I have never seen the 1996 film Crash. There are various reasons why this surprises me:
- It is directed by David Cronenberg, and as someone who has a film degree, I like to pretend that I understand him.
- It stars James Spader from the mid-90s, a particularly good time for him, hair-wise. During the mid-90s we found ourselves sitting somewhere between the feathery volume of the 80s and the corporate lawyer do from the 00s. And yes, I have spent a lot of time considering James Spader’s locks. Thank you for noticing.
- It’s about car crashes. And sex.
- There is an Arquette in it.
- Did I mention it’s about car crashes and sex?
It is a serious oversight in my film-watching career, and recently when a friend brought it up and described it as “weird” and “gross”, I decided it was high time I got to viewing it.
Now, I consider myself fairly liberated. Get two drinks in me and I will go into detail about any topic you throw at me, without even blushing. I have been the first person to drink during a round of ‘I Have Never’. But for some reason, going to the DVD rentals place to find a movie about 90s perverts just seemed… illicit. Taboo. Naughty. And not in that good, sexy way, but the way where you feel like you need a shower.

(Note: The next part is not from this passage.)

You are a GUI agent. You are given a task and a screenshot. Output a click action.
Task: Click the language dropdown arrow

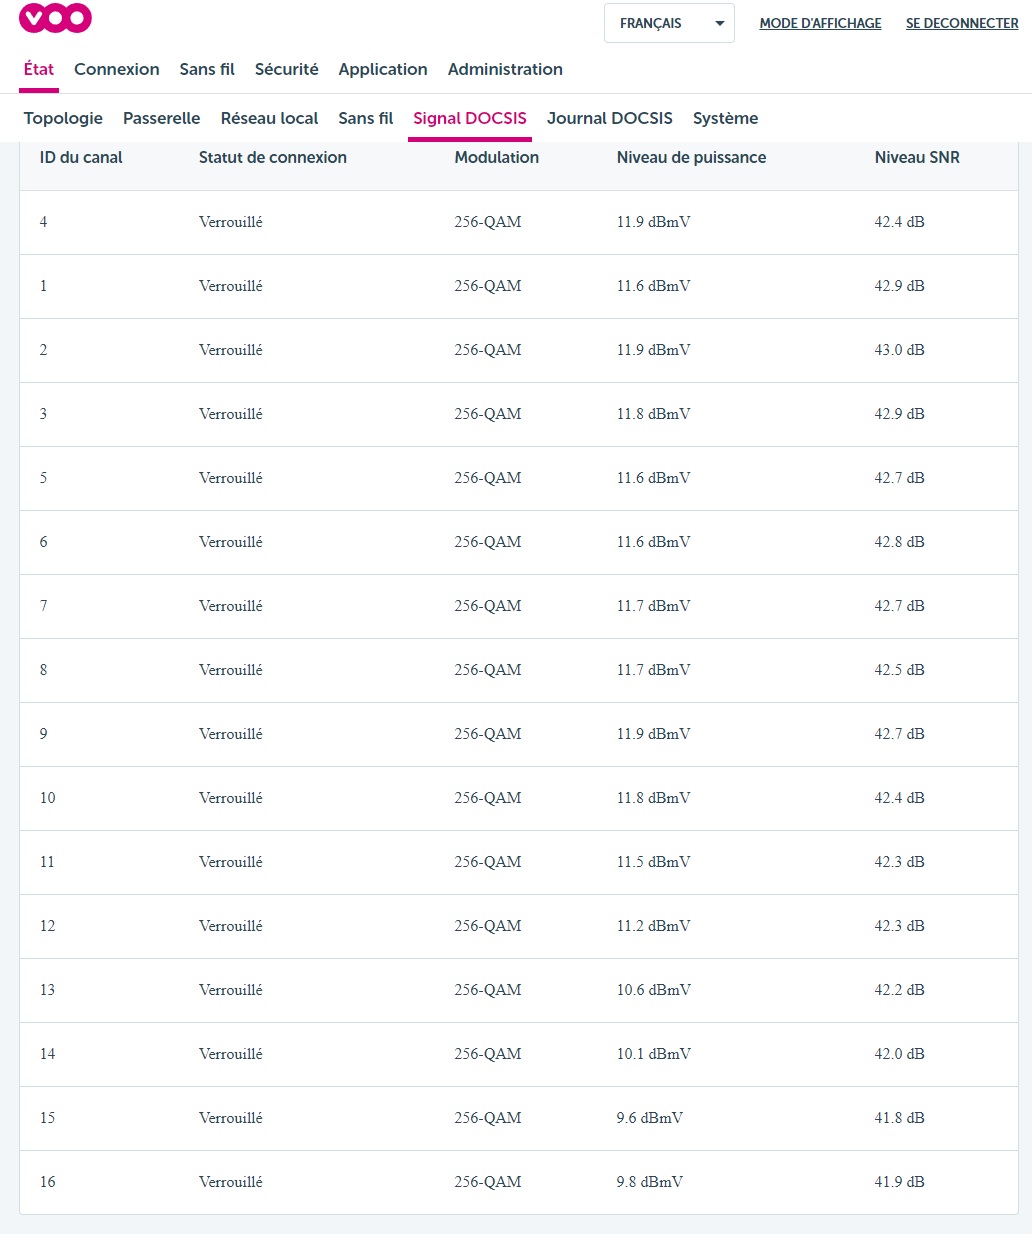coord(719,23)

I skulked around the drama section, furtively scanning the stacks with no luck. Having worked in a video store, an incorrectly shelved product makes my fingers twitch. I moved Dog Day Afternoon to the right place. Enigma went back to where it belonged.
Avoiding eye contact, I shuffled around to the thriller section. Animal House? In the Cs? Of thrillers?! I scoffed. What kind of shoddy operation was this, anyway? The romp went back to comedies and I gave up on my quest, deciding to figure it out another day.
I was halfway down the street when I suddenly saw my visit from the perspective of an outsider. A flushed woman walks into a video store, does some light alphabetising with her eyes held low, and leaves again. A mysterious creature of organisation and order. Will she return? Will the errant copy of Van Helsing in the Family section find its way to its natural home? Only time will tell, but as long as James Spader’s fluffy tresses remain unseen, you can live in hope.